A consortium of citizen groups sponsored a forum for BOC and Coroner candidates on June 2nd  at which all candidates responded to questions from the floor.  There were many questions about relevant issues, with incumbents defending their positions and challengers answering questions about those issues.  The publisher of the Enterprise, who was not present at the forum wrote a particularly vicious editorial attacking the groups that sponsored the forum, and has continued to write negatively about the groups since.
 
Just recently it was revealed that the Enterprise had gone beyond publishing stories promoting the favored incumbents and attacking the citizen groups to providing free advertising to a candidate challenging incumbent Margaret Hale, one of the commissioners who had been critical of Davis' policies.
 
The final straw for me came when the paper ran a fabricated story in the 7/10 edition accusing Citizens for Oconees Future of violating state election laws by putting campaign literature on cars near the early voting polls.  This accusatory story ran with absolutely no hint of verification or investigation of the issue.
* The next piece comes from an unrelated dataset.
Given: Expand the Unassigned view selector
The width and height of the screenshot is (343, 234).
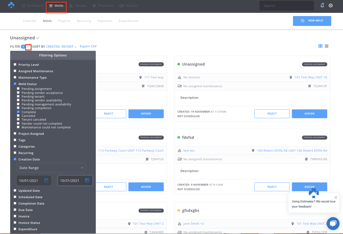Looking at the screenshot, I should click(x=38, y=38).
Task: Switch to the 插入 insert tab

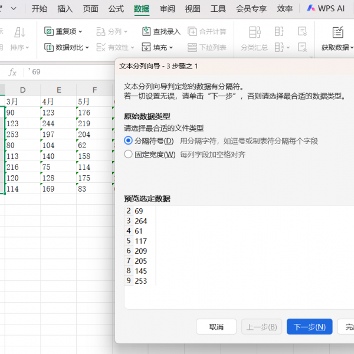Action: 65,9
I can only conclude that the intent was to take one more shot at discrediting a citizens organization.
 
So the memorial fund treasury is looted while the newspaper publisher who has worked for years to get a veterans memorial is on the board.  And you have a Commissioner in the same predicament.  Now after Davis and Luke save Ivey from a long prison sentence, you have three Commissioners (the chairman and two others) who need cover, and they need to eliminate an independent member of the Board.  Along comes Maxey who wants to run for Commissioner and is willing to put up the money for grading the memorial as well as spend heavily on his election bid.  The Oconee Enterprise attacks incumbents Hale and Horton, provides cover for Luke, Davis and Norris, attacks anyone else who is critical or is perceived to be critical of favored incumbents and provides free advertising for selected challenger Esther Porter.
 
It is difficult to know if the publisher is a willing participant or is just a pawn who feels obligated to provide cover for this group because they moved the memorial forward for their own reasons.  It doesn't matter, the result is the same.  Davis, Norris and Luke get cover for their part in the Ivey affair, Maxey, the grading contractor who says he intends to vote on rezones and then do grading work on the projects, gets support against a very effective Commissioner, and the publisher finally gets a sense of relief from the Ivey debacle.   
 
We now have other more reliable sources for local information.  The Oconee Leader is mailed free to every household in the county each week.  That paper is totally dependent on advertisers and thus must tread a fine line between news and advertisers.  However the campaign coverage has been far more balanced than that of The Oconee Enterprise.  The Athens Banner Herald is providing much improved coverage of Oconee events.  The internet offers another source of information through several blogs that are very timely and informative.  The blog AVOC.com, posted by former BOC Chair Wendell Dawson, and the blog OconeeCountyObservations.blogspot.com, posted by UGA Professor Lee Becker, are particularly effective in covering local issues.  Tim Bryant on Radio Station WGAU 1340 has done a good job covering this election cycle and often covers other Oconee events. 
 
It is time to bid goodbye to The Oconee Enterprise (but the question is how)

Comments

Concerning legal organs -- the outmoded procedure of publishing notices in dead tree format should have a 21st century replacement. After all, the state of media today makes it less likely than ever that legal notices may reach the parties for whom they are intended. If, for instance, all legal notices from the state were posted online, they would actually be easier to find through active searching, and they may be more likely to be stumbled upon through fortuitous searches.